Help for people who have to represent themselves in civil matters has taken on a new look, and it's not a suit.

Students at the University of Georgia⁠—working with professors and Athens area volunteer lawyers⁠—launched a website this month to help pro se litigants learn the terms and find the forms they need. The website complements a legal clinic in the courthouse⁠—and popup clinics in the community⁠—teaching a do-it-yourself approach to addressing needs such as protective orders, divorce, child support and establishing parental rights and responsibilities, the university said in an announcement.

It's the kind of solution Georgia Supreme Court Chief Justice Harold Melton called for in his annual State of the Judiciary address at the Capitol Wednesday.

"We must continue to do better to ensure that all Georgians—rich and poor—have access to justice," Melton said. He noted it was six years ago in the same annual address when then-Chief Justice Hugh Thompson pronounced that Georgia's judicial system was "sound and strong … for those who can afford a lawyer."

Thomson pointed to the growing number of rural counties with no—or only a few—lawyers. That gap has only grown in the years since, despite the State Bar of Georgia's repeated efforts to address it.

"Today, the number of self-represented Georgians coming to our courts has reached well over 1 million," Melton said. "They include the mom-and-pop grocery store owner with a contract dispute, the father dying from cancer who must finalize guardianship for his young children, our wounded warriors returning from battle who can't access the disability benefits our government has promised, and our elderly citizens, who have numerous legal needs, including the fundamental need to protect their own safety and health."

The trend leads to poorer success rate for the individuals and headaches for the court, he noted.

"When people represent themselves, their unfamiliarity with the law and court procedures often results in frustration for all involved, rescheduled and protracted hearings, and other inefficiencies that consume valuable state and local resources," Melton said. "Our legal system is an adversarial system; people win and lose. Citizens who represent themselves, more often lose."

Efforts to encourage more lawyers to locate in rural areas with fewer economic opportunities failed flat. Legislation to offer law school tuition pay back never made it to the floor for a vote. The best solution those who've studied the problem have offered is do-it-yourself help⁠—increasingly made possible by technology.

Melton said he will appoint a committee led by judges to "explore and promote best practices for refashioning law libraries across the state to meet today's needs." He pointed to self-help resource centers such as the ones court law librarians have created in Fulton and Dougherty counties. He offered a vision of existing and underused law libraries as "a place where citizens will gain greater access to our legal system."

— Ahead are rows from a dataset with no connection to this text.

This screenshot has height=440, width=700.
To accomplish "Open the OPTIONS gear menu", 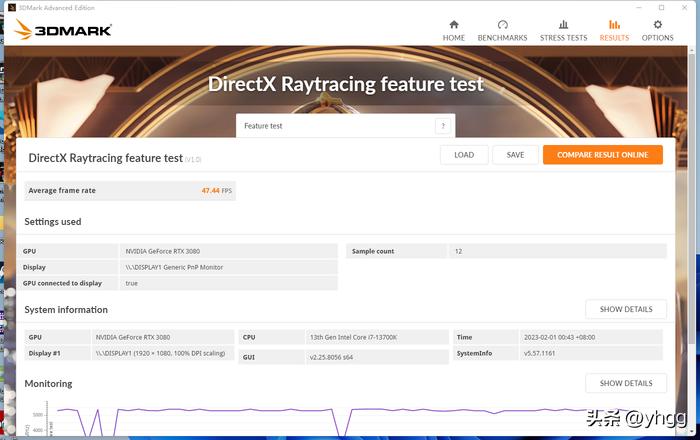I will coord(657,31).
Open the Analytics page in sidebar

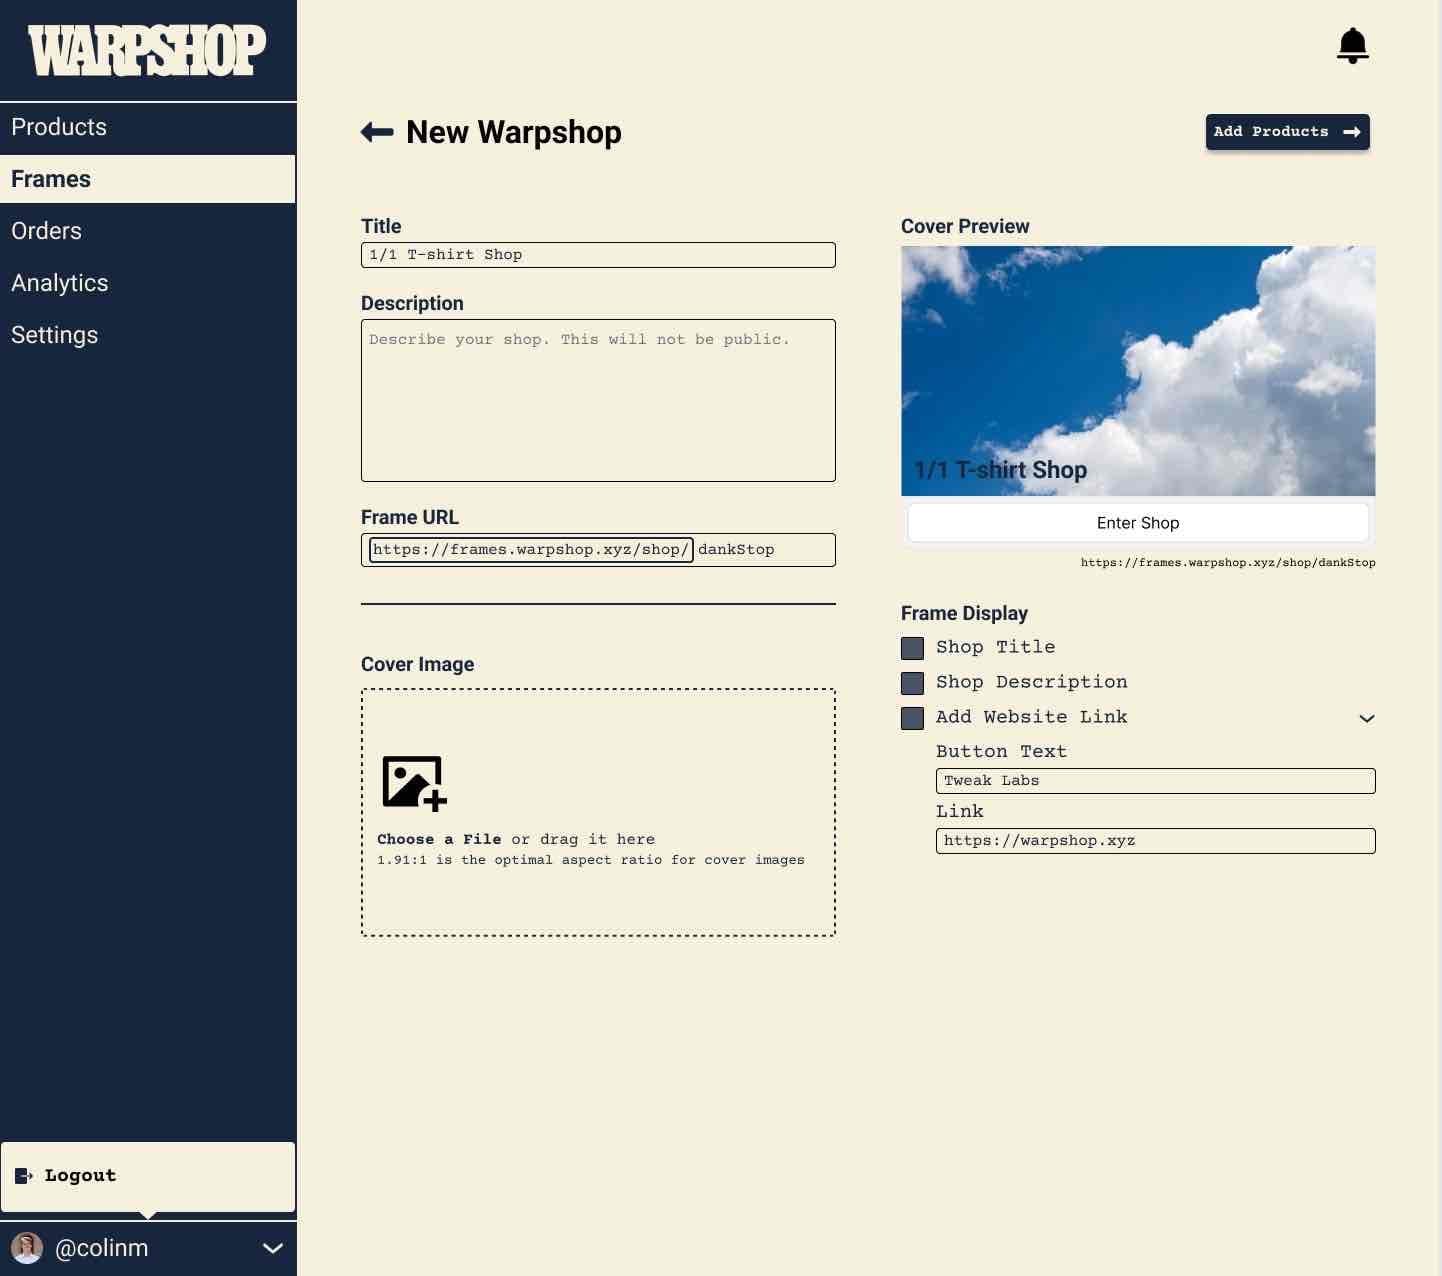click(x=60, y=283)
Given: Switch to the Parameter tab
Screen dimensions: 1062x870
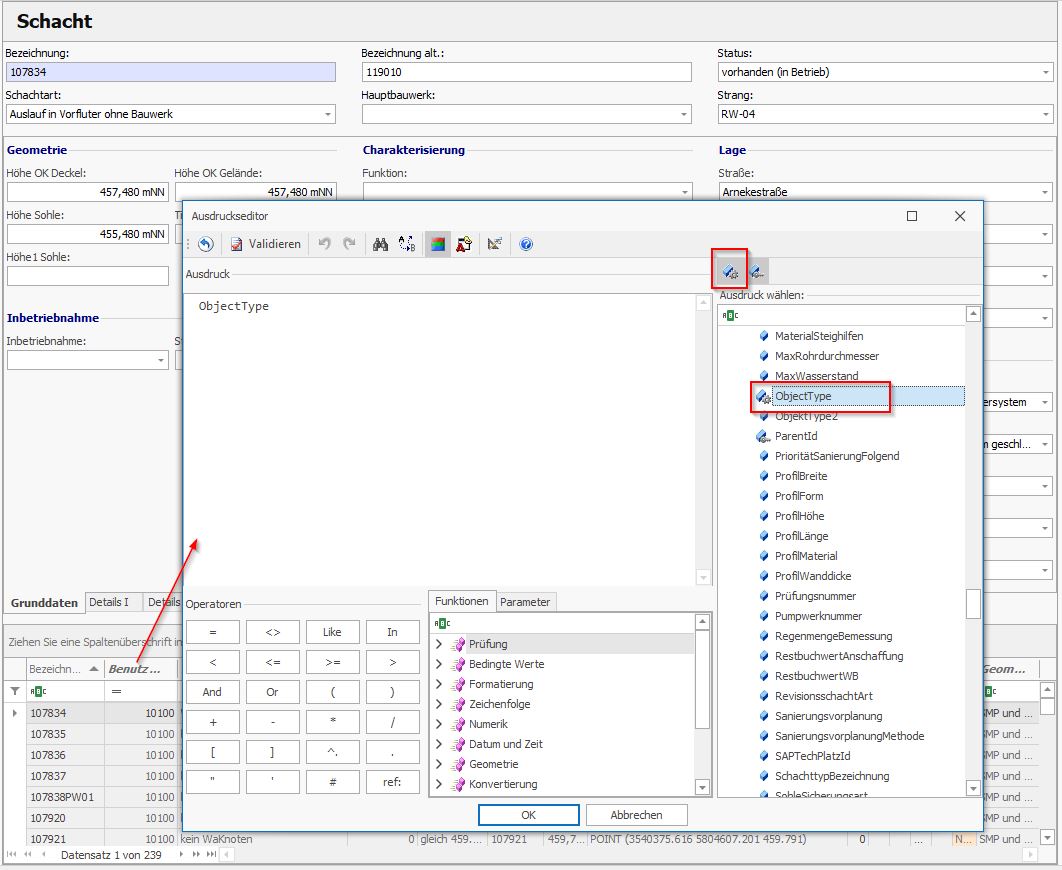Looking at the screenshot, I should [x=525, y=602].
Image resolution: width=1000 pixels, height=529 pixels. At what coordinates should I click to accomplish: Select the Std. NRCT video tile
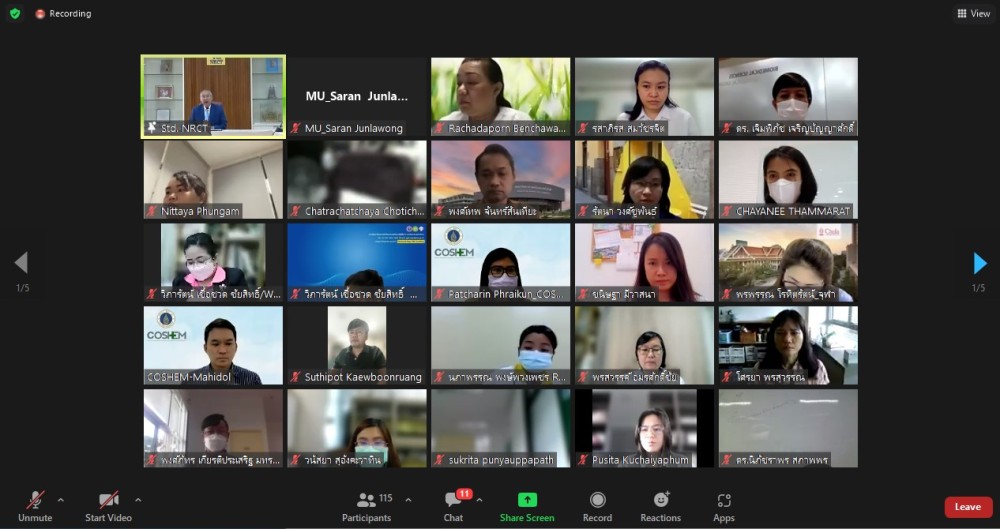tap(213, 95)
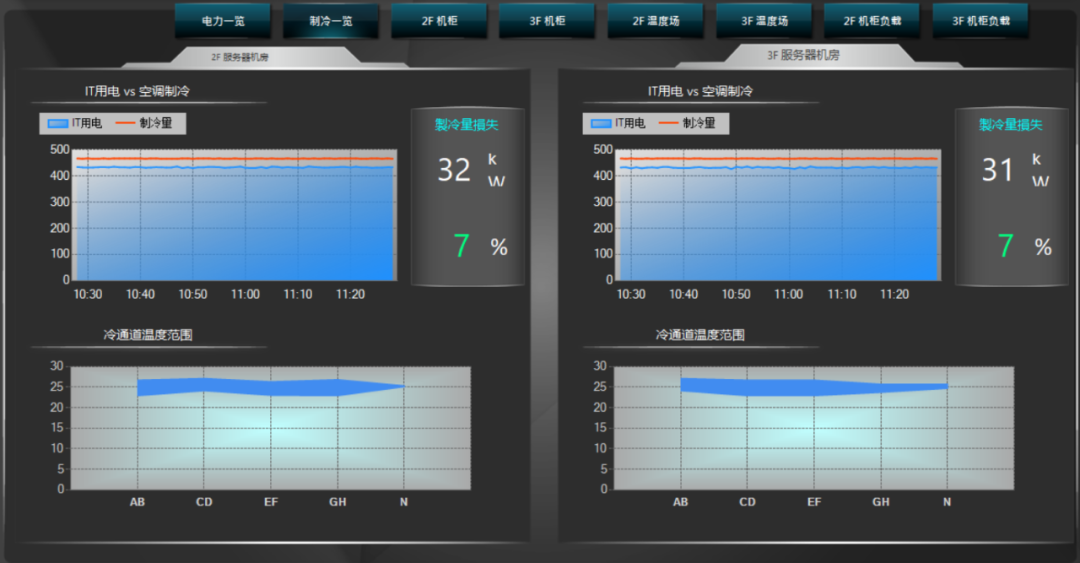This screenshot has height=563, width=1080.
Task: Click the orange 制冷量 legend line in 2F chart
Action: tap(125, 123)
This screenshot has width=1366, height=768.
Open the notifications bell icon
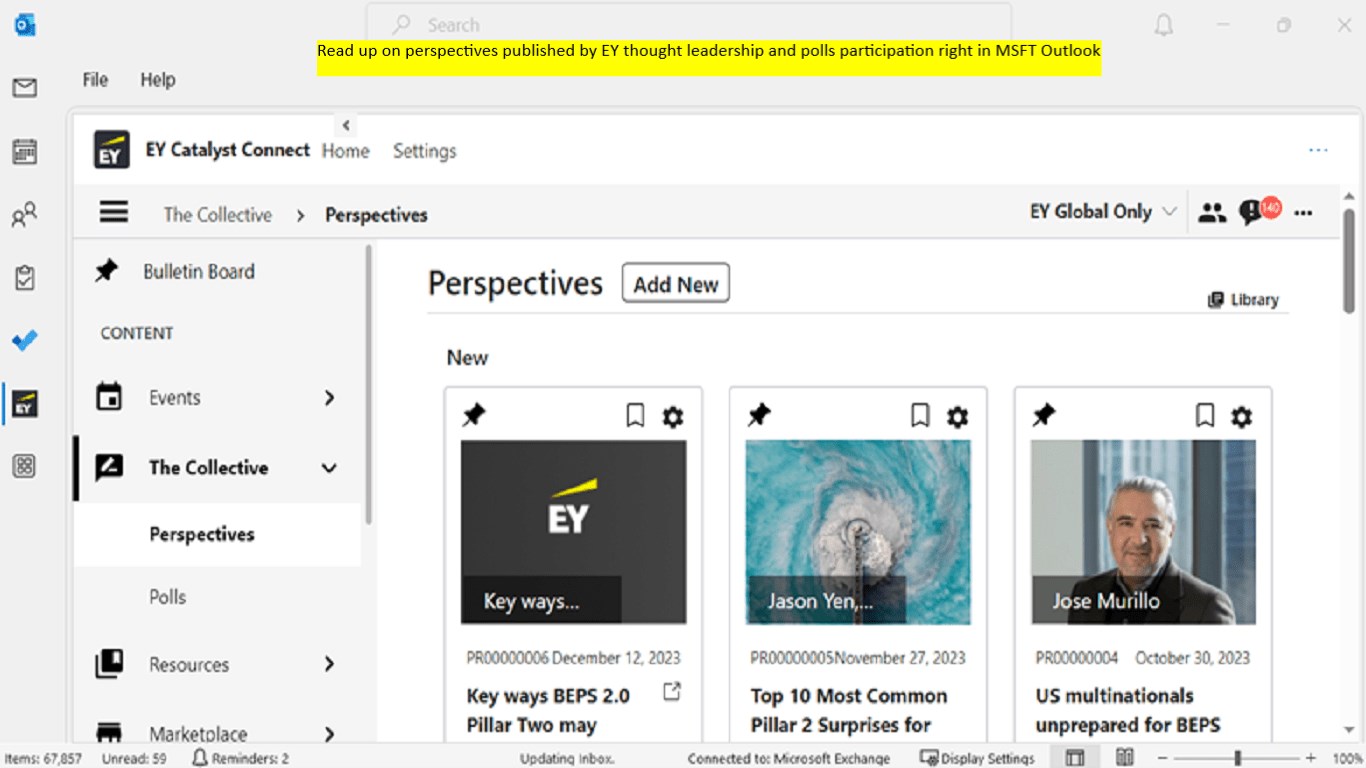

The same need led a group of University of Georgia students to partner with the volunteer organization Athens Access to Justice to offer technology-based solutions. The students worked through a semesterlong capstone project in the New Media Institute, part of Grady College of Journalism and Mass Communication.

John Weatherford of the new media faculty guided the team, working with University of Georgia School of Law Associate Dean Eleanor Lanier. Lanier is co-founder of Athens Access to Justice. Lanier leads clinical programs for the law school and co-founded the volunteer lawyers group called Athens Access to Justice. She was quoted in the university's announcement about building the new website.

"These students are super bright and committed. They picked up the challenges pretty quickly," Lanier said. "I thought of them as consultants who have information and expertise. The fact that they were learning at the same time is great."

The resulting work can be seen on the website athensaccesstojustice.org.